I watched the premiere of Community live on NBC in 2009. It was my first year of college and I was mandated to live on campus, even though I grew up a 30-minute drive away. It was a show that normalized my experiences when I was feeling alienated. Jeff Winger could solve (almost) every problem with his charm and confidence, Abed knew better than anyone about the TV show structure he and they were stuck in, Britta was a comical representation of white guilt, Annie let me be attracted to the idea of a perfect woman, Troy was hilarious thanks to Donald Glover (he’s been funny for a while, apparently), Pierce was the out-of-touch racist that made me feel safe about my views, and Shirley. Well. Her character is problematic. This is one of those dime-a-dozen stories about me, a cis white (passing) male.

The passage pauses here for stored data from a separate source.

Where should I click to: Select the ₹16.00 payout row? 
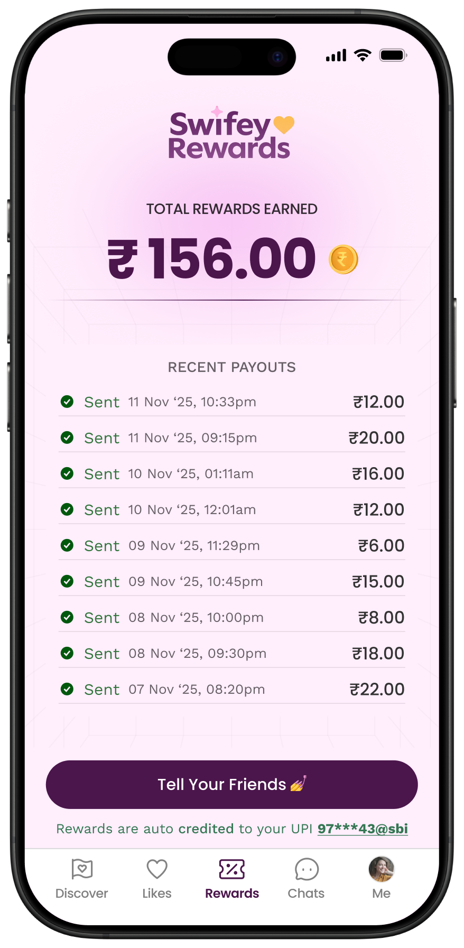[231, 473]
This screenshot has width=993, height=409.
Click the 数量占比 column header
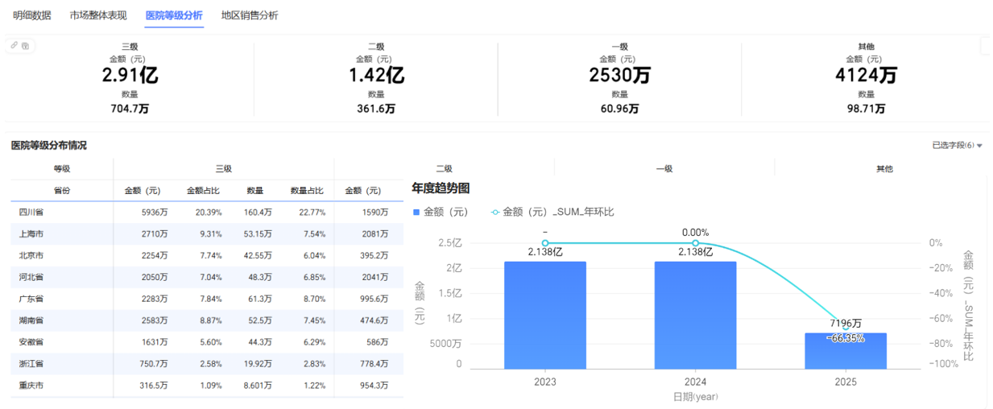(x=307, y=191)
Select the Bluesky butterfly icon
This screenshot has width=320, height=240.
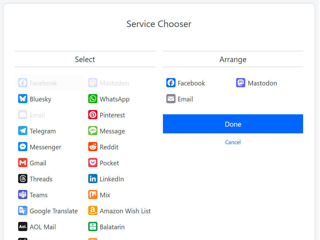(23, 99)
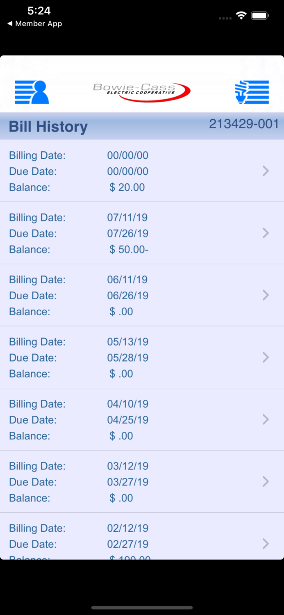Select the Bill History header

(x=48, y=126)
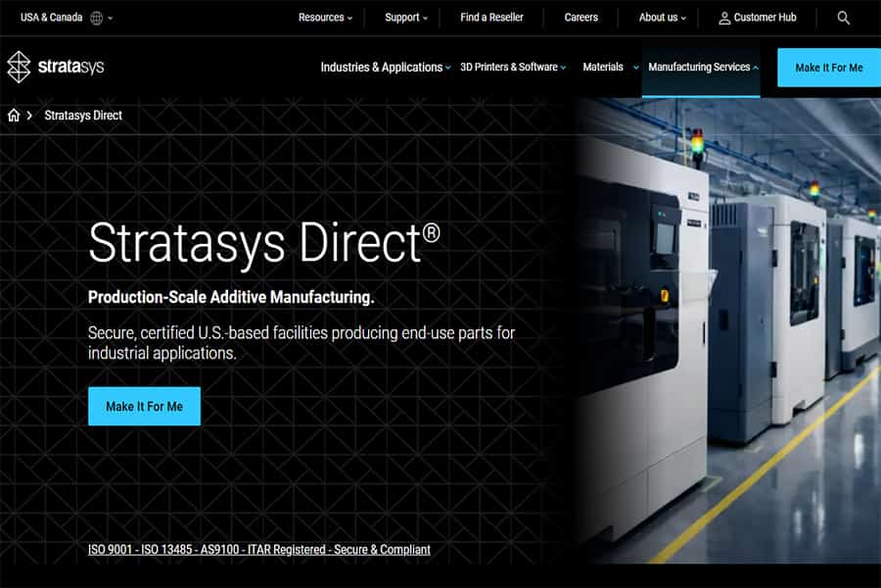The height and width of the screenshot is (588, 881).
Task: Click the Customer Hub person icon
Action: 724,18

Rick and Morty was a show I was very excited to watch the minute I had heard about it. The prototype was not something that resembled Community to me, but Rick and Morty had Dan Harmon’s creative mind backing it. Fortunately, I loved Rick and Morty's first season and it was a smash hit. It’s cultural influence reverberated across the internet in ways that eventually became dangerous. From what I can see now, it might be a net negative for internet culture thanks to those McDonald's Szechuan sauce incidents, but I hope not. Did someone get stabbed? Maybe not, but that’s somewhat believable, isn’t it? I’m Pickle Riiiiiiiiiiiiiiiiiiiick.

picklerick

Can you not.

And by the transitive property, Solar Opposites is a show I want to love because of its association with Rick and Morty. I believe the show has a hard time standing on its own merit because of the creative relationship between Justin Roiland and Dan Harmon. Roiland voices the main characters in both. The shows are also distinctly Roiland’s art style. He has an established career not only in TV but in video games as well (Accounting+, Trover Saves the Universe). Corvo’s voice is the same as Rick’s voice, it’s just literally the same. I don’t know if Roiland is trying to do something different but it’s a good example of Solar Opposites’ inability to be evaluated fairly as a solid sci-fi action-comedy that lacks metanarrative.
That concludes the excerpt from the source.